In-situ synthesis of nanostructures on powder surfaces and low-temperature densification of LiLaZrO-based solid electrolytes

2022 Fiscal Year Final Research Report

• Project/Area Number: 20K15365
• Research Category: Grant-in-Aid for Early-Career Scientists
• Allocation Type: Multi-year Fund
• Review Section: Basic Section 36010:Inorganic compounds and inorganic materials chemistry-related
• Research Institution: Nagoya Institute of Technology
• Principal Investigator: Fuchigami Teruaki 名古屋工業大学, 工学(系)研究科(研究院), 助教 (20756704)
• Project Period (FY): 2020-04-01 – 2023-03-31
• Keywords: ナノ粒子 / 焼結 / 酸化物固体電解質 / 全固体電池 / セラミックス / 低温緻密化

Outline of Final Research Achievements

In this study, nanosized Li7La3Zr2O12-based solid electrolytes were synthesized for low-temperature densification of oxide solid electrolytes and investigated the sintering behavior of the nanoparticles alone and between nanoparticles and micro particles. 54 nm of Li6.4La3Zr1.4Ta0.6O12 particles (partially La2Zr2O7) and 64 nm of pure Li6.4La3Zr1.4Ta0.6O12 particles were successfully synthesized by planetary ball milling, and they were easy to be sintered even at a sintering temperature of 1000°C. Furthermore, formation of a good interface between nanoparticles and micro-particles was obtained at 1000°C by mixing the nanoparticles and microparticles, resulting in low grain boundary resistance and high ionic conductivity (3.4-3.8×10-4 S/cm).
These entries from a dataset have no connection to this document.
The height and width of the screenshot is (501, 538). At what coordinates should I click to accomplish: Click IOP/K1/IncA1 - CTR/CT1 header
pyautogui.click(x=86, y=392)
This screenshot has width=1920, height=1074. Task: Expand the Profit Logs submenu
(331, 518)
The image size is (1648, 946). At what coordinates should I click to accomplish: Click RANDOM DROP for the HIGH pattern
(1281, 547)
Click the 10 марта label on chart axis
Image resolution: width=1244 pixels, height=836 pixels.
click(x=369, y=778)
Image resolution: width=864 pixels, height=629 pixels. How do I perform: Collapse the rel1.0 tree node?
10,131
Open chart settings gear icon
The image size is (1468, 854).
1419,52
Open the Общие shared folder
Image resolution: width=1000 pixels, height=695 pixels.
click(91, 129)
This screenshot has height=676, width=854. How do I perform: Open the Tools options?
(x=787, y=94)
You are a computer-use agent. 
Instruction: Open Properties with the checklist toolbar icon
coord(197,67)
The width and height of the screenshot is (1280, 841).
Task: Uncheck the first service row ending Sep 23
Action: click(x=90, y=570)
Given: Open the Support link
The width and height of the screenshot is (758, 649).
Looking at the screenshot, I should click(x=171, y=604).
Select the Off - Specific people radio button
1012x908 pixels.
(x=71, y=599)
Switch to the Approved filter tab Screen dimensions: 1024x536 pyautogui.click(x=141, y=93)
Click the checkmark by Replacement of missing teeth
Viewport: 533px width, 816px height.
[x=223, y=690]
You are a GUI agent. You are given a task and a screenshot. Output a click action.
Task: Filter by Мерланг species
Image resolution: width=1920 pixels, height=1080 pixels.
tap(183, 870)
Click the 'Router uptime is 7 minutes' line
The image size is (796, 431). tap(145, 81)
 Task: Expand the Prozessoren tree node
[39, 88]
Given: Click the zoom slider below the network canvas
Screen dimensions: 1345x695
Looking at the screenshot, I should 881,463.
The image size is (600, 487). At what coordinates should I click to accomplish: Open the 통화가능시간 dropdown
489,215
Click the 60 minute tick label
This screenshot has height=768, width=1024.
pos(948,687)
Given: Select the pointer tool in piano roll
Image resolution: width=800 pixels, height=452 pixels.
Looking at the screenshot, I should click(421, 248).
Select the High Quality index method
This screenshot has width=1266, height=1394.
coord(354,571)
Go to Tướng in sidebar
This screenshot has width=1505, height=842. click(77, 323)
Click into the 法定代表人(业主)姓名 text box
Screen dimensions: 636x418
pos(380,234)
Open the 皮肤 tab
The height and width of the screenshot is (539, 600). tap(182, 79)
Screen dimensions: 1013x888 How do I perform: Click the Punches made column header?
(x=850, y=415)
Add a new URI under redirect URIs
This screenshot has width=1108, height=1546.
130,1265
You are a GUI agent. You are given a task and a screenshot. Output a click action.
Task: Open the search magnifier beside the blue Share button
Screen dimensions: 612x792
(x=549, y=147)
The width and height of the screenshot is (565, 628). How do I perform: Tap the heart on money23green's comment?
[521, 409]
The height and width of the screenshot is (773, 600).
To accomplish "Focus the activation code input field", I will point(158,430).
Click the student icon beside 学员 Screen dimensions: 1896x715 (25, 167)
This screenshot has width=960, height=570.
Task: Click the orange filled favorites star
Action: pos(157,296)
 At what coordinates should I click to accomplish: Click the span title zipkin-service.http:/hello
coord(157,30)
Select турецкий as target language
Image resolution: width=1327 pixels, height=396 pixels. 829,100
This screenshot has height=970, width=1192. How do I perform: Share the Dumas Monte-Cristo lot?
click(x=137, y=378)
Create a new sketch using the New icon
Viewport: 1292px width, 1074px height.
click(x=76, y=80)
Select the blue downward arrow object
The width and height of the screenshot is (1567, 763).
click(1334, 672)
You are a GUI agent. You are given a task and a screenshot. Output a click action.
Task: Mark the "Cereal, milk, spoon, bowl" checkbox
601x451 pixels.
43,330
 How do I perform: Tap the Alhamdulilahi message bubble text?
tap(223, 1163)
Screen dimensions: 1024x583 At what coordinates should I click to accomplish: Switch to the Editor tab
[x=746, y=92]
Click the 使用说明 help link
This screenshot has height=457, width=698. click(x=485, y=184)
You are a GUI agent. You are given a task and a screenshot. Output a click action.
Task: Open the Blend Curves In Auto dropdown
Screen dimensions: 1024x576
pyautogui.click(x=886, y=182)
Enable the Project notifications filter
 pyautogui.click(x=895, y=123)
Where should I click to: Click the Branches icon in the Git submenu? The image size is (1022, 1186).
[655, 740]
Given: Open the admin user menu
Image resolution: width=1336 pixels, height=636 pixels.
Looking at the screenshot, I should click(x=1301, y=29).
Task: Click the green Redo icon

Relatively high relative densities were obtained by optimizing the mixing ratio of nanoparticles and microparticles, indicating that the addition of nanoparticles is effective for the low-temperature densification.

Free Research Field

無機材料化学

Academic Significance and Societal Importance of the Research Achievements

ナノ粒子は焼結性の向上に有効であることは以前から知られていたが、本研究では通常の焼結に用いるマイクロサイズの粉体と、ナノ粒子を混合することで、ナノ粒子単体よりも界面形成や低温緻密化に有効であることを示した。これは酸化物固体電解質に限らず、セラミックス全般の焼結に対して有効であると考えられる。また、ナノ粒子添加によるセラミックスの低温焼結技術は、製造時のエネルギーやCO2発生量の削減に対して有用である。